- _PROBLEMS TO SOLVE_
1 - In the text on MongoDB sharding and replication, what does the router in front of the shards do with the application's queries?
2 - Please continue the text on MongoDB sharding and replication from where it stops.

- _TEXT SEGMENT_
|---|
Now think hard about how your application behaves. Is it read-heavy? How much does it need to scale? Can it cope with stale data in some circumstances?
Incidentally, the point of a minimum 3 members in the replica set is to offer resiliency and safe replication, not to provide multiple nodes to connect to. If you have 3 nodes and you lose one, you still have enough nodes to elect a new primary and have replication to a backup node.

In Mongo what is the difference between sharding and replication?

Replication seems to be a lot simpler than sharding, unless I am missing the benefits of what sharding is actually trying to achieve. Don't they both provide horizontal scaling?
In the context of scaling MongoDB:
replication creates additional copies of the data and allows for automatic failover to another node. Replication may help with horizontal scaling of reads if you are OK to read data that potentially isn't the latest.
sharding allows for horizontal scaling of data writes by partitioning data across multiple servers using a shard key. It's important to choose a good shard key. For example, a poor choice of shard key could lead to "hot spots" of data only being written on a single shard.
A sharded environment does add more complexity because MongoDB now has to manage distributing data and requests between shards -- additional configuration and routing processes are added to manage those aspects.
Replication and sharding are typically combined to created a sharded cluster where each shard is supported by a replica set.
From a client application point of view you also have some control in relation to the replication/sharding interaction, in particular:
Read preferences
Write concerns
Consider you have a great music collection on your hard disk, you store the music in logical order based on year of release in different folders.
You are concerned that your collection will be lost if drive fails.
So you get a new disk and occasionally copy the entire collection keeping the same folder structure.
Sharding >> Keeping your music files in different folders
Replication >> Syncing your collection to other drives
Replication is a mostly traditional master/slave setup, data is synced to backup members and if the primary fails one of them can take its place. It is a reasonably simple tool. It's primarily meant for redundancy, although you can scale reads by adding replica set members. That's a little complicated, but works very well for some apps.
Sharding sits on top of replication, usually. "Shards" in MongoDB are just replica sets with something called a "router" in front of them. Your application will connect to the router, issue queries, and it will decide which replica set (shard) to forward things on to. It's significantly more complex than a single replica set because you have the router and config servers to deal with (these keep track of what data is stored where).
|---|
- _DATASET RECORDS_
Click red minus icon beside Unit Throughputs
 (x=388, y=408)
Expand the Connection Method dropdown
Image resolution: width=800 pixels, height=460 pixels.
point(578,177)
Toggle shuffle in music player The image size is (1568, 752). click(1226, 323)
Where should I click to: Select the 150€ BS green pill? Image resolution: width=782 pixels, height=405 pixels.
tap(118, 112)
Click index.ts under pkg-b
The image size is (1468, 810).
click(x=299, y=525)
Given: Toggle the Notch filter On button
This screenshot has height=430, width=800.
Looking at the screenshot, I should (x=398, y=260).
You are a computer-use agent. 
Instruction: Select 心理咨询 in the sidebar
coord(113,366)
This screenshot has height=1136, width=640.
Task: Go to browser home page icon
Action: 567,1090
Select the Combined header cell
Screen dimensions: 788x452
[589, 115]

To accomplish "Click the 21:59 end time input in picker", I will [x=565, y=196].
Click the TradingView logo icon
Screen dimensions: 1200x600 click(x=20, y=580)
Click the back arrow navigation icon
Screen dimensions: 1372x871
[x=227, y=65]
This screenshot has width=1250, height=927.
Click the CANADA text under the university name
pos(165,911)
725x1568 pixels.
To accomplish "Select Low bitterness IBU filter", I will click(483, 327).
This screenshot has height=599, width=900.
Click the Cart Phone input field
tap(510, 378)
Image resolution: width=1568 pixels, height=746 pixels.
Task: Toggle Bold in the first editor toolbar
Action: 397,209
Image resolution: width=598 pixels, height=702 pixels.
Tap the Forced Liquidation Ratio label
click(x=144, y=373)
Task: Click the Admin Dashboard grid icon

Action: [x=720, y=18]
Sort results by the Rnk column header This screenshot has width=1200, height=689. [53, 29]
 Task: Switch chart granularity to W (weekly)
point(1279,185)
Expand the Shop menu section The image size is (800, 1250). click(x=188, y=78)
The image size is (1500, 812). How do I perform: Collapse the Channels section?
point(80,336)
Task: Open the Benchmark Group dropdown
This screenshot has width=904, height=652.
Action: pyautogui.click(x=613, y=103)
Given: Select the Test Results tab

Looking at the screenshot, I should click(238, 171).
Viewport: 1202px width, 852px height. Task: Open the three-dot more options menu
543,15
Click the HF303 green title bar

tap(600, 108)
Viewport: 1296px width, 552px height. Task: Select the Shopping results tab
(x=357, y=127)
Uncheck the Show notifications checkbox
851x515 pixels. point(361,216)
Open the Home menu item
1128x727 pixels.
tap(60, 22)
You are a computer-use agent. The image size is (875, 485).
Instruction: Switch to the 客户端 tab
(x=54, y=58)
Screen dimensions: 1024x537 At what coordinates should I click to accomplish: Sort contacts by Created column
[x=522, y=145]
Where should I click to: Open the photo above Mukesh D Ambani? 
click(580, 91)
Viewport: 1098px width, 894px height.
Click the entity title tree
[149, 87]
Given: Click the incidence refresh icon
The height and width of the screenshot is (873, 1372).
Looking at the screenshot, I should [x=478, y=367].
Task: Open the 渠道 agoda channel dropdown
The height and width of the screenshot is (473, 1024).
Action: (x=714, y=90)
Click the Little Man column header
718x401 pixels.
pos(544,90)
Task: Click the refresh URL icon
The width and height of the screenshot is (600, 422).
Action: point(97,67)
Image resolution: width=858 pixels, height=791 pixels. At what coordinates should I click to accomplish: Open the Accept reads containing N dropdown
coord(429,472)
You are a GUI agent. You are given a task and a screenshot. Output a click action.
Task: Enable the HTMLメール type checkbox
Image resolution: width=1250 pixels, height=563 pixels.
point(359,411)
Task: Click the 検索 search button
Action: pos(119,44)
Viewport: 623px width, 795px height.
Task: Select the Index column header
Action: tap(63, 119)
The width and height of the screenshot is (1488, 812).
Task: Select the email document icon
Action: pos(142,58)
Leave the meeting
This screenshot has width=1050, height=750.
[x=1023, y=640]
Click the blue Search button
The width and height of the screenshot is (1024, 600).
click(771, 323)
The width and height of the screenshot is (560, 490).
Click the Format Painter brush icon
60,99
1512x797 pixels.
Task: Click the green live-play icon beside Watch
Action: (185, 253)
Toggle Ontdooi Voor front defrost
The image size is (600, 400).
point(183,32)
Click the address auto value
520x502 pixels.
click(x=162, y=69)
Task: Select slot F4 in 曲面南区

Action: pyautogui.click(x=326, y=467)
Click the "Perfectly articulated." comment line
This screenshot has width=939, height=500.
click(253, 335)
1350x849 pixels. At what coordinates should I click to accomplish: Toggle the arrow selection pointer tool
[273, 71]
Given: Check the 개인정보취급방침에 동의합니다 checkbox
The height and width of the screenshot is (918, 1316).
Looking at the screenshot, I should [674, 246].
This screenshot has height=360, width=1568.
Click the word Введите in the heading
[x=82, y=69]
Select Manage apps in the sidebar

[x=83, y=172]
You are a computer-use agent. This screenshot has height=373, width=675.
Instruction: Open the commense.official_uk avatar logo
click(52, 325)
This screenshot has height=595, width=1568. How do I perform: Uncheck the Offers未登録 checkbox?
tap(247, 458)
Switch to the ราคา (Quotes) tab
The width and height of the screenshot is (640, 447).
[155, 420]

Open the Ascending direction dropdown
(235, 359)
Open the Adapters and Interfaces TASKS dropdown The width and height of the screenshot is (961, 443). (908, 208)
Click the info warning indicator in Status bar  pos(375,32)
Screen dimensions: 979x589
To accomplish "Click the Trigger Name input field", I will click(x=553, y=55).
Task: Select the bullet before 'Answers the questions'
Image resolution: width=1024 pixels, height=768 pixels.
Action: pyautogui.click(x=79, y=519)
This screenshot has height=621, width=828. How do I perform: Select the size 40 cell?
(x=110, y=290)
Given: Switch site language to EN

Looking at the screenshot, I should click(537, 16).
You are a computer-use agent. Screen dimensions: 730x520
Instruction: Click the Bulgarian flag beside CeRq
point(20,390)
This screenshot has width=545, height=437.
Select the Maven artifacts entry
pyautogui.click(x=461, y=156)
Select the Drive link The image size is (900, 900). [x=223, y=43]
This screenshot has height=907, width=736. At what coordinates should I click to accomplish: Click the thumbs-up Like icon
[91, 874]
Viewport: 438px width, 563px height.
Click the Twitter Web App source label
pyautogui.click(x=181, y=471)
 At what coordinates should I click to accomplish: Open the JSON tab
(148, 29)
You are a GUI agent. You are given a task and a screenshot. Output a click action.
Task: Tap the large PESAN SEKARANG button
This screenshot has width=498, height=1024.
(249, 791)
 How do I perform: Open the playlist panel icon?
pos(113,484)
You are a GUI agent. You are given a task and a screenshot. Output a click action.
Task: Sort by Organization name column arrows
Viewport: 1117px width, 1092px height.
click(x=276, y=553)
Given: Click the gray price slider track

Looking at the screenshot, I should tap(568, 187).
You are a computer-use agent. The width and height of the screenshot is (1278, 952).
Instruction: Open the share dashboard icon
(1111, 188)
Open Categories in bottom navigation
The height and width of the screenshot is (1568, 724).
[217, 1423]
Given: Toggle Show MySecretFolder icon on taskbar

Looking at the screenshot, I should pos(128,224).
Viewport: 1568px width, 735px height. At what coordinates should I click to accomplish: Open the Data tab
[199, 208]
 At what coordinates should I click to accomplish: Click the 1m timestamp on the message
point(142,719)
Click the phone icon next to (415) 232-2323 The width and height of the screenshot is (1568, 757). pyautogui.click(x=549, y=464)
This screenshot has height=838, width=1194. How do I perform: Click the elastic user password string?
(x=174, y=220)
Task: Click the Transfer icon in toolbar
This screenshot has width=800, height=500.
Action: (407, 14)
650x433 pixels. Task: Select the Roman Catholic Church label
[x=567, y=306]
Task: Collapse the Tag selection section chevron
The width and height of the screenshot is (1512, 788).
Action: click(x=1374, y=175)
|---|
- _REPLIES_
1 - It receives them and decides which replica set (shard) to forward them to.

2 -
If you want to scale Mongo horizontally, you'd shard. 10gen likes to call the router/config server setup auto-sharding. It's possible to do a more ghetto form of sharding where you have the app decide which DB to write to as well.
Sharding
Sharding is a technique of splitting up a large collection amongst multiple servers. When we shard, we deploy multiple mongod servers. And in the front, mongos which is a router. The application talks to this router. This router then talks to various servers, the mongods. The application and the mongos are usually co-located on the same server. We can have multiple mongos services running on the same machine. It's also recommended to keep set of multiple mongods (together called replica set), instead of one single mongod on each server. A replica set keeps the data in sync across several different instances so that if one of them goes down, we won't lose any data. Logically, each replica set can be seen as a shard. It's transparent to the application, the way MongoDB chooses to shard is we choose a shard key.
Assume, for student collection we have stdt_id as the shard key or it could be a compound key. And the mongos server, it's a range based system. So based on the stdt_id that we send as the shard key, it'll send the request to the right mongod instance.
So, what do we need to really know as a developer?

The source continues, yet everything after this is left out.